Building energy-to-waste plants is set to become big business as legislation such as the European Landfill Directive is forcing councils to reduce the amount of rubbish they send to landfill. This has to come down to 35% by 2020, otherwise heavy fines will be imposed. Tax on landfill is also expected to rise to £80 a tonne in 2014 from the current rate of £56 per tonne.
A report published in August by the Associate Parliamentary Resource Group claimed that the UK needed to invest £8bn in waste infrastructure by 2020 if we are to meet our EU targets. However, lack of private finance in the wake of the credit crunch is hampering the construction of new energy-to-waste plants.
Stein says APP hopes to get the go-ahead for the first commercial plant towards the end of 2012. Each plant is expected to cost about £80m. It is in discussions with several waste collection companies and contractors which could become joint venture partners.
The technology is already set to be used in Belgium by Group Machiels, which is planning to dig up decades of rubbish from the biggest landfill site in Flanders, recycle the precious materials and generate energy from what is left using APP’s plasma technology.
The Belgian company aims to mine 500,000 tonnes a year. Half the waste material will be recycled the other half will go into an APP Gasplasma plant, producing energy, Plasmarok — a granite-like by-product — and heat for greenhouses growing vegetables.
APP is a spin-off from British plasma specialist Tetronics, which was set up in 1964 to develop commercial applications for plasma technology. These range from recovering precious metals from spent catalytic converters to vitrifying low and intermediate level radioactive waste. Paris Moayedi and other investors bought Tetronics in 2004 and quickly spotted that one such application, which could be commercialised, was turning waste into electricity.
Plasma technology is about superheating waste that might otherwise go to landfill in an oxygen-deprived environment, resulting in a clean synthesis gas that can be used to power engines and create electricity.

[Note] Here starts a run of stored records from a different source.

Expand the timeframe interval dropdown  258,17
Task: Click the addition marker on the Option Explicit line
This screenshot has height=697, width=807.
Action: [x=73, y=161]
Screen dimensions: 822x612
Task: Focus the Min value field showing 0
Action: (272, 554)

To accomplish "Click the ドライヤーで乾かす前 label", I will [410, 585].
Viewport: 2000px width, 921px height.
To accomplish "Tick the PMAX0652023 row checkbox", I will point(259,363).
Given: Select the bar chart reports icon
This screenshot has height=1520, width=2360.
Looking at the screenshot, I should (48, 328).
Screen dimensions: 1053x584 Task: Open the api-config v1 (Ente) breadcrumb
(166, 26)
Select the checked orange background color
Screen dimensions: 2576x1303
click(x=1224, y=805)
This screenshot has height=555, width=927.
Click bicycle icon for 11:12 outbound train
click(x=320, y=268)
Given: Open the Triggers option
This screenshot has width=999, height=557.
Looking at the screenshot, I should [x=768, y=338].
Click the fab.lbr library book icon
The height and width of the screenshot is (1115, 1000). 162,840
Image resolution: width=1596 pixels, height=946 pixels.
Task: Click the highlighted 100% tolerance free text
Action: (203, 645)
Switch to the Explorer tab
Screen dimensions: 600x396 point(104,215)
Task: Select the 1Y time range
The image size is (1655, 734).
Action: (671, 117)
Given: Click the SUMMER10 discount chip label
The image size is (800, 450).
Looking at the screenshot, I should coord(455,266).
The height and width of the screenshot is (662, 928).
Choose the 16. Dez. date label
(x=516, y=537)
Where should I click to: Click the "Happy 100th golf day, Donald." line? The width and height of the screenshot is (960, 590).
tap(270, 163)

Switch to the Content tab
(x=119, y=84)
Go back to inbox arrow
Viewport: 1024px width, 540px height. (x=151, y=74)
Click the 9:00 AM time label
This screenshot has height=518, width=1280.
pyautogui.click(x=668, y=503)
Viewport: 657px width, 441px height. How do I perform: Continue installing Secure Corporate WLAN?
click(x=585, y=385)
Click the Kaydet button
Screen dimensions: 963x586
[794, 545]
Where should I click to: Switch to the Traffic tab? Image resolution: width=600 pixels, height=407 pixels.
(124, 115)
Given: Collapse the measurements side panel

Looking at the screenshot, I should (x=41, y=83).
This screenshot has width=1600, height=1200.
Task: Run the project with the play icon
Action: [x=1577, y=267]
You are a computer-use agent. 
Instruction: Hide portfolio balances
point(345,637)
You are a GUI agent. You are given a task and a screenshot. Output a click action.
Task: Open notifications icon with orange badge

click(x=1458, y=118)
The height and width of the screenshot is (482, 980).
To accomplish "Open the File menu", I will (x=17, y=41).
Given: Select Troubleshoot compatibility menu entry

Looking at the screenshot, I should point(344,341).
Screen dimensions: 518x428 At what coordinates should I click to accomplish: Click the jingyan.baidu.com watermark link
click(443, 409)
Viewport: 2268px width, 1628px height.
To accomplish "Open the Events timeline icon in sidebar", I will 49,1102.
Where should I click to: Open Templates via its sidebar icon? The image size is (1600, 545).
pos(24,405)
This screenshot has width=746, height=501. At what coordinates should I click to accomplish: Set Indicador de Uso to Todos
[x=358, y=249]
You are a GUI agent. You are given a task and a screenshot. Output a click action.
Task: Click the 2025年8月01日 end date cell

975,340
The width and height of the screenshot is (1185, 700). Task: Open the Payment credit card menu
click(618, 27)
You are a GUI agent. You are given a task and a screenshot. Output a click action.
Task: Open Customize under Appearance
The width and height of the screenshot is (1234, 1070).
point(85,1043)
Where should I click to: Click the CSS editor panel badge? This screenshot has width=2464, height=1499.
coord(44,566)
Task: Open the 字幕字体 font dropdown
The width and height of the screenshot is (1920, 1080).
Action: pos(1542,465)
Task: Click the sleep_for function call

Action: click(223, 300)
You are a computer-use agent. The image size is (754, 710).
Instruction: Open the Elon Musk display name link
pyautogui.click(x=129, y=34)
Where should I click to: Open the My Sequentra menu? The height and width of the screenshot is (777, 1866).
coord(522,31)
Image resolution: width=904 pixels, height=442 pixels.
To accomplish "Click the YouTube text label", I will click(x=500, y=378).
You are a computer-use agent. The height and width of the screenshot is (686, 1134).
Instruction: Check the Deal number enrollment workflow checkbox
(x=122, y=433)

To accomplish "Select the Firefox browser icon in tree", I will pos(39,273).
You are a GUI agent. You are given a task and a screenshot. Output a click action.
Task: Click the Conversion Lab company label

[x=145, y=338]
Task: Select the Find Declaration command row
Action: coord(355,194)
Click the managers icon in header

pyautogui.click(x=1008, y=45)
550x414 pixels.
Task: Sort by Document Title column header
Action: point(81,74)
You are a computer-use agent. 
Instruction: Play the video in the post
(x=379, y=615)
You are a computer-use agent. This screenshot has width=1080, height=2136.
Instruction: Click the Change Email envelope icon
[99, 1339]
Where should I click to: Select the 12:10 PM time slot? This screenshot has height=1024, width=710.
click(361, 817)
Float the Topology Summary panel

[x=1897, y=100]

The process also produces lava that cools to form a black, glass-like substance known as Plasmarok. APP is hoping that this will find use as a building material.
Unlike incineration, the process produces no dioxins and very little ash. Metal-based waste and glass is sorted out of the rubbish before it is fed into the plant. Although plasmas are used around the world for breaking down and removing harmful products from industrial processes, no other firm has been able to use this to turn waste into electricity in engines reliably.
APP is succeeding because it is using the plasma process in tandem with a gasifier, which heats the waste to 850oC before it goes into the plasma chamber containing an arc of lightning between 5,000 and 8,000oC. The intense heat, together with ultraviolet light, breaks down long-chain carbon products such as dioxins. The gas produced is rich in hydrogen and carbon monoxide that is perfect for combustion and electricity generation.
APP has patented this combination of gasifier and plasma chamber in more than 50 countries.